◆ ABOUT THIS TASK
Each entry that follows must be output without any deviation.

Start of Block

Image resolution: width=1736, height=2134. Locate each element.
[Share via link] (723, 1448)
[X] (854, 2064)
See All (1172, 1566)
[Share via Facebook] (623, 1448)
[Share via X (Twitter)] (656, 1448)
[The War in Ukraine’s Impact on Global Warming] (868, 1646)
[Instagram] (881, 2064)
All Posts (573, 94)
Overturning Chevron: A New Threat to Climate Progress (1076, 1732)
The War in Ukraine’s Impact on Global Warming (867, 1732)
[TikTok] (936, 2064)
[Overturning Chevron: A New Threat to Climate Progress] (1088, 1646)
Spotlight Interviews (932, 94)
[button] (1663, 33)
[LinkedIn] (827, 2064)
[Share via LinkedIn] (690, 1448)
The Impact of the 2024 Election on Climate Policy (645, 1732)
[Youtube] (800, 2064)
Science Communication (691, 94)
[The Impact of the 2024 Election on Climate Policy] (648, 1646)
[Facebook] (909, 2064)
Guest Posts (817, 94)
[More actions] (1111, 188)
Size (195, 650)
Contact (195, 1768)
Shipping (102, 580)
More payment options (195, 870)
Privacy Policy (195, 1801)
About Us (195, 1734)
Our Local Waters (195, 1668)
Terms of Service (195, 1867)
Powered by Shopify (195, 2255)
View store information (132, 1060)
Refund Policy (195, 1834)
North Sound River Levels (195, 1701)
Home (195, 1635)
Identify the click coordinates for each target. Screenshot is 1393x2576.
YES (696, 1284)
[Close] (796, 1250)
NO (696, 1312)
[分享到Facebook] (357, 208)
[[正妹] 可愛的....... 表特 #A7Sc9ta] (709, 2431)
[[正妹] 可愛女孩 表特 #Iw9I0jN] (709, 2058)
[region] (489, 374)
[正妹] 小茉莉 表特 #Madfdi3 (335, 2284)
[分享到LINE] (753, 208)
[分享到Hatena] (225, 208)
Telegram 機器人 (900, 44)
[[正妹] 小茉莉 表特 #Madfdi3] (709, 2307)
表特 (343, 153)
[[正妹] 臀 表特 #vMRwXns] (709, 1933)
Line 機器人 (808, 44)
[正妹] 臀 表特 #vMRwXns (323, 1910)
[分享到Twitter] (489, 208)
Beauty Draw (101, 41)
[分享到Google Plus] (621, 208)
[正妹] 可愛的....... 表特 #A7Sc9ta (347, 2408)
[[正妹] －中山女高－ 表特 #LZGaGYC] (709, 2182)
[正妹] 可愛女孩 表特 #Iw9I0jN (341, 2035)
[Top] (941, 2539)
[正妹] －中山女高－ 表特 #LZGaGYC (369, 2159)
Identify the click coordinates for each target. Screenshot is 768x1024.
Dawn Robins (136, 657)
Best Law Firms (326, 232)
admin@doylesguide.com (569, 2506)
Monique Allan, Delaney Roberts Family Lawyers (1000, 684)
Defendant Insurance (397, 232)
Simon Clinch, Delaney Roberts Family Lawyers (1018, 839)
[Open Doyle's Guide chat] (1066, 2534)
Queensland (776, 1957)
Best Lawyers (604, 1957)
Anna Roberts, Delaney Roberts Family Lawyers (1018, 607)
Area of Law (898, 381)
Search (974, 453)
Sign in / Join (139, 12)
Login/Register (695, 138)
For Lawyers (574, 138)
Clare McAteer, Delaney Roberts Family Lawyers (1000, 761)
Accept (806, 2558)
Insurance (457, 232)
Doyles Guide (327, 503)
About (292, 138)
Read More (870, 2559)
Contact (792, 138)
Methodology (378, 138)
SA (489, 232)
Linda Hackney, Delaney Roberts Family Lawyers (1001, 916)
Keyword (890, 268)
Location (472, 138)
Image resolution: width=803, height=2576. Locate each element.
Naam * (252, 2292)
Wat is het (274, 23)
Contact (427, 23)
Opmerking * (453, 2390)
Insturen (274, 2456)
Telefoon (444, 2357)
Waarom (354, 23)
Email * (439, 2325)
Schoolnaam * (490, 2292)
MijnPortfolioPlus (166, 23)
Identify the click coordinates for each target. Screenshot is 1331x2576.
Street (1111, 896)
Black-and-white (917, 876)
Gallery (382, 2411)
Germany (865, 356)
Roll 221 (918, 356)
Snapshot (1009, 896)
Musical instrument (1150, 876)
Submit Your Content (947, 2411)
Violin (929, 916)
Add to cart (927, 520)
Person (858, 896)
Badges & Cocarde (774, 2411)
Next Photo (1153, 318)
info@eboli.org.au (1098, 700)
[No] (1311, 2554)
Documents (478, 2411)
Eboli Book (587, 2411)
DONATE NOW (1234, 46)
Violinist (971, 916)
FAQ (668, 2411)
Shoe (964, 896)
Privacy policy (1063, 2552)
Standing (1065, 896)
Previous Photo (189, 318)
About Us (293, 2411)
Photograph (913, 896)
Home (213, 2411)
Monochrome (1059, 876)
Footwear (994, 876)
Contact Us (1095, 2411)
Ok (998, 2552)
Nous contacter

End of Block

◆ SOLUTION TO THE PROBLEM
Image resolution: width=1736, height=2134. Locate each element.
[Share via link] (723, 1448)
[X] (854, 2064)
See All (1172, 1566)
[Share via Facebook] (623, 1448)
[Share via X (Twitter)] (656, 1448)
[The War in Ukraine’s Impact on Global Warming] (868, 1646)
[Instagram] (881, 2064)
All Posts (573, 94)
Overturning Chevron: A New Threat to Climate Progress (1076, 1732)
The War in Ukraine’s Impact on Global Warming (867, 1732)
[TikTok] (936, 2064)
[Overturning Chevron: A New Threat to Climate Progress] (1088, 1646)
Spotlight Interviews (932, 94)
[button] (1663, 33)
[LinkedIn] (827, 2064)
[Share via LinkedIn] (690, 1448)
The Impact of the 2024 Election on Climate Policy (645, 1732)
[Youtube] (800, 2064)
Science Communication (691, 94)
[The Impact of the 2024 Election on Climate Policy] (648, 1646)
[Facebook] (909, 2064)
Guest Posts (817, 94)
[More actions] (1111, 188)
Size (195, 650)
Contact (195, 1768)
Shipping (102, 580)
More payment options (195, 870)
Privacy Policy (195, 1801)
About Us (195, 1734)
Our Local Waters (195, 1668)
Terms of Service (195, 1867)
Powered by Shopify (195, 2255)
View store information (132, 1060)
Refund Policy (195, 1834)
North Sound River Levels (195, 1701)
Home (195, 1635)
Identify the click coordinates for each target. Screenshot is 1393x2576.
YES (696, 1284)
[Close] (796, 1250)
NO (696, 1312)
[分享到Facebook] (357, 208)
[[正妹] 可愛的....... 表特 #A7Sc9ta] (709, 2431)
[[正妹] 可愛女孩 表特 #Iw9I0jN] (709, 2058)
[region] (489, 374)
[正妹] 小茉莉 表特 #Madfdi3 (335, 2284)
[分享到LINE] (753, 208)
[分享到Hatena] (225, 208)
Telegram 機器人 (900, 44)
[[正妹] 小茉莉 表特 #Madfdi3] (709, 2307)
表特 (343, 153)
[[正妹] 臀 表特 #vMRwXns] (709, 1933)
Line 機器人 (808, 44)
[正妹] 臀 表特 #vMRwXns (323, 1910)
[分享到Twitter] (489, 208)
Beauty Draw (101, 41)
[分享到Google Plus] (621, 208)
[正妹] 可愛的....... 表特 #A7Sc9ta (347, 2408)
[[正妹] －中山女高－ 表特 #LZGaGYC] (709, 2182)
[正妹] 可愛女孩 表特 #Iw9I0jN (341, 2035)
[Top] (941, 2539)
[正妹] －中山女高－ 表特 #LZGaGYC (369, 2159)
Identify the click coordinates for each target. Screenshot is 768x1024.
Dawn Robins (136, 657)
Best Law Firms (326, 232)
admin@doylesguide.com (569, 2506)
Monique Allan, Delaney Roberts Family Lawyers (1000, 684)
Defendant Insurance (397, 232)
Simon Clinch, Delaney Roberts Family Lawyers (1018, 839)
[Open Doyle's Guide chat] (1066, 2534)
Queensland (776, 1957)
Best Lawyers (604, 1957)
Anna Roberts, Delaney Roberts Family Lawyers (1018, 607)
Area of Law (898, 381)
Search (974, 453)
Sign in / Join (139, 12)
Login/Register (695, 138)
For Lawyers (574, 138)
Clare McAteer, Delaney Roberts Family Lawyers (1000, 761)
Accept (806, 2558)
Insurance (457, 232)
Doyles Guide (327, 503)
About (292, 138)
Read More (870, 2559)
Contact (792, 138)
Methodology (378, 138)
SA (489, 232)
Linda Hackney, Delaney Roberts Family Lawyers (1001, 916)
Keyword (890, 268)
Location (472, 138)
Image resolution: width=803, height=2576. Locate each element.
Naam * (252, 2292)
Wat is het (274, 23)
Contact (427, 23)
Opmerking * (453, 2390)
Insturen (274, 2456)
Telefoon (444, 2357)
Waarom (354, 23)
Email * (439, 2325)
Schoolnaam * (490, 2292)
MijnPortfolioPlus (166, 23)
Identify the click coordinates for each target. Screenshot is 1331x2576.
Street (1111, 896)
Black-and-white (917, 876)
Gallery (382, 2411)
Germany (865, 356)
Roll 221 (918, 356)
Snapshot (1009, 896)
Musical instrument (1150, 876)
Submit Your Content (947, 2411)
Violin (929, 916)
Add to cart (927, 520)
Person (858, 896)
Badges & Cocarde (774, 2411)
Next Photo (1153, 318)
info@eboli.org.au (1098, 700)
[No] (1311, 2554)
Documents (478, 2411)
Eboli Book (587, 2411)
DONATE NOW (1234, 46)
Violinist (971, 916)
FAQ (668, 2411)
Shoe (964, 896)
Privacy policy (1063, 2552)
Standing (1065, 896)
Previous Photo (189, 318)
About Us (293, 2411)
Photograph (913, 896)
Home (213, 2411)
Monochrome (1059, 876)
Footwear (994, 876)
Contact Us (1095, 2411)
Ok (998, 2552)
Nous contacter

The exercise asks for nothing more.